[Exercise brief] Copy out the lines of the material verbatim, from the line with "Task: Expand 钻石池变化情况 chart to fullscreen" to the line with "coord(123,128)".

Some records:
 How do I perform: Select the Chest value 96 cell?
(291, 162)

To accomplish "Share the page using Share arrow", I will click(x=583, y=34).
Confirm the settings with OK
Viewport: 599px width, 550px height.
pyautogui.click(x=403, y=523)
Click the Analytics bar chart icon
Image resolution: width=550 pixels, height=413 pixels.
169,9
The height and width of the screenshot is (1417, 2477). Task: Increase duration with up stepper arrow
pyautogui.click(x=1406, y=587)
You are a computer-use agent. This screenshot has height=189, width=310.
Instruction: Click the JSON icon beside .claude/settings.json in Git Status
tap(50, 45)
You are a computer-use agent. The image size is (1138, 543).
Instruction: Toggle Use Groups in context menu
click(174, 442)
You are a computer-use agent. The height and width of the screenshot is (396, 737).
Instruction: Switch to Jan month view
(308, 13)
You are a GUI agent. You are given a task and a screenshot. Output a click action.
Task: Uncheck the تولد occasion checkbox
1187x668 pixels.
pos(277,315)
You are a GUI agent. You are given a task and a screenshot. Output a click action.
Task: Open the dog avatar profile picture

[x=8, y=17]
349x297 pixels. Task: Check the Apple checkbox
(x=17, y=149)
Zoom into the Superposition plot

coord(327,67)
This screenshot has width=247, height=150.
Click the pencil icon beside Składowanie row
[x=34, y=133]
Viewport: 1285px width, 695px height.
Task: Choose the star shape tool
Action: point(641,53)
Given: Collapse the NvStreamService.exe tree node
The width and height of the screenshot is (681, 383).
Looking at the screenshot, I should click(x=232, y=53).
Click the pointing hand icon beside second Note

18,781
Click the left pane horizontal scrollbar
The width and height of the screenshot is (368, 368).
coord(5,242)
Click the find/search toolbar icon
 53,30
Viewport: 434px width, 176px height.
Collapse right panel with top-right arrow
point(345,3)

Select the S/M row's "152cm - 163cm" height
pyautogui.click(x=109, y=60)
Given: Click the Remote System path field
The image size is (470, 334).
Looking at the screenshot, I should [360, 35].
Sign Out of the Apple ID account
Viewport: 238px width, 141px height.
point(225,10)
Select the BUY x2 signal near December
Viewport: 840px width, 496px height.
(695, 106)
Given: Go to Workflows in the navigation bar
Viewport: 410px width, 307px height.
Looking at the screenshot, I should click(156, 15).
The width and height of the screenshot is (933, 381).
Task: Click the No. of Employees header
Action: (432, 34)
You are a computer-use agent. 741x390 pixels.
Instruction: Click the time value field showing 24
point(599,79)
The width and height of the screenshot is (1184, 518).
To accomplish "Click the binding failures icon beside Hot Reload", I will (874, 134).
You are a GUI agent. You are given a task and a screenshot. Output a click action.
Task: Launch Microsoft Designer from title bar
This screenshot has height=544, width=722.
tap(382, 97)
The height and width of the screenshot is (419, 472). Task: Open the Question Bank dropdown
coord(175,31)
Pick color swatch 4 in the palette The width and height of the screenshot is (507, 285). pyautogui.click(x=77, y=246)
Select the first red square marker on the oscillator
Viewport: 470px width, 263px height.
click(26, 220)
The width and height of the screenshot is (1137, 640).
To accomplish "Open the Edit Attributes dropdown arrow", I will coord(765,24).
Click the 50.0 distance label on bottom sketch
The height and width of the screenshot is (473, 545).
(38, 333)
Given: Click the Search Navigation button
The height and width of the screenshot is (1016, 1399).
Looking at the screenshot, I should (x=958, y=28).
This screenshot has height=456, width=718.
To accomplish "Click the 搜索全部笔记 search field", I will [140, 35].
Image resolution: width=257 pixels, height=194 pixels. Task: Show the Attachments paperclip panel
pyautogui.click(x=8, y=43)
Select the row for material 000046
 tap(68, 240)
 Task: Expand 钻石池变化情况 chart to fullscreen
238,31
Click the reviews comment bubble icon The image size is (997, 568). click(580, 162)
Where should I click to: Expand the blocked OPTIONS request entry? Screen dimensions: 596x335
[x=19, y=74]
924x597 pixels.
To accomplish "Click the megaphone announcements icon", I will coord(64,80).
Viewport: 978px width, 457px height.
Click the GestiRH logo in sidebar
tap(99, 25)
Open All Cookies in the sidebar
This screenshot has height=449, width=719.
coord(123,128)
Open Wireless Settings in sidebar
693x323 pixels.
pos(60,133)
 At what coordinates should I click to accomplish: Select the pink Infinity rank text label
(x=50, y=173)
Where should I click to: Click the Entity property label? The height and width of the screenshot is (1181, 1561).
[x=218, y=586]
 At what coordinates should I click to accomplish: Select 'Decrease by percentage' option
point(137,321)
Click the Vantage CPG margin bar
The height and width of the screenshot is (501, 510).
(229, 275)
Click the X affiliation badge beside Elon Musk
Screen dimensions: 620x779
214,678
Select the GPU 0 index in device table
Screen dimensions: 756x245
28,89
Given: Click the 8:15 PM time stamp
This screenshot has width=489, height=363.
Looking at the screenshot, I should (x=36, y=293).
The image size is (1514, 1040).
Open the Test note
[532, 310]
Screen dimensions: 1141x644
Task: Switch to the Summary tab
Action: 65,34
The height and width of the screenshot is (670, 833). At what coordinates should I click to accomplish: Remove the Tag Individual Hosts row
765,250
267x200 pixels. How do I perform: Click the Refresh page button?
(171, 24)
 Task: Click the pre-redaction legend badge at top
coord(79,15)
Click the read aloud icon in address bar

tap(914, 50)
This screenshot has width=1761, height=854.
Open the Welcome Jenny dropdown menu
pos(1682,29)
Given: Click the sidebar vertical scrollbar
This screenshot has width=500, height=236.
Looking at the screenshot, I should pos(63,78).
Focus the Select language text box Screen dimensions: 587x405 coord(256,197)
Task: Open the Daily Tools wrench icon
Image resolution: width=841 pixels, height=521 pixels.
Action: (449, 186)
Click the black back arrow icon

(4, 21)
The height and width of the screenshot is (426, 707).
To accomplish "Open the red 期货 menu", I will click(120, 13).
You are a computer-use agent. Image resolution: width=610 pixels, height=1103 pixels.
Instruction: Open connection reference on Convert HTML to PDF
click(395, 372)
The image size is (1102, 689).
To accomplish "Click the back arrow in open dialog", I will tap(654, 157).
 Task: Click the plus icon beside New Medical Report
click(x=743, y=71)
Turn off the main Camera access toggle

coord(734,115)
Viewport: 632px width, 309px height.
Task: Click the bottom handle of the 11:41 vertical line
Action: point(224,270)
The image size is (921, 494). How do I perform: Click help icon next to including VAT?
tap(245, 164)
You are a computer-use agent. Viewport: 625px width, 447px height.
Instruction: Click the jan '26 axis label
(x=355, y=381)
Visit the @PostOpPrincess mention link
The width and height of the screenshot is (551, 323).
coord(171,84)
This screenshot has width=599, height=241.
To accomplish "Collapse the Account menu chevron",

[The completed task]
 Task: Expand 钻石池变化情况 chart to fullscreen
238,31
Click the reviews comment bubble icon The image size is (997, 568). click(580, 162)
Where should I click to: Expand the blocked OPTIONS request entry? Screen dimensions: 596x335
[x=19, y=74]
924x597 pixels.
To accomplish "Click the megaphone announcements icon", I will coord(64,80).
Viewport: 978px width, 457px height.
Click the GestiRH logo in sidebar
tap(99, 25)
Open All Cookies in the sidebar
This screenshot has height=449, width=719.
coord(123,128)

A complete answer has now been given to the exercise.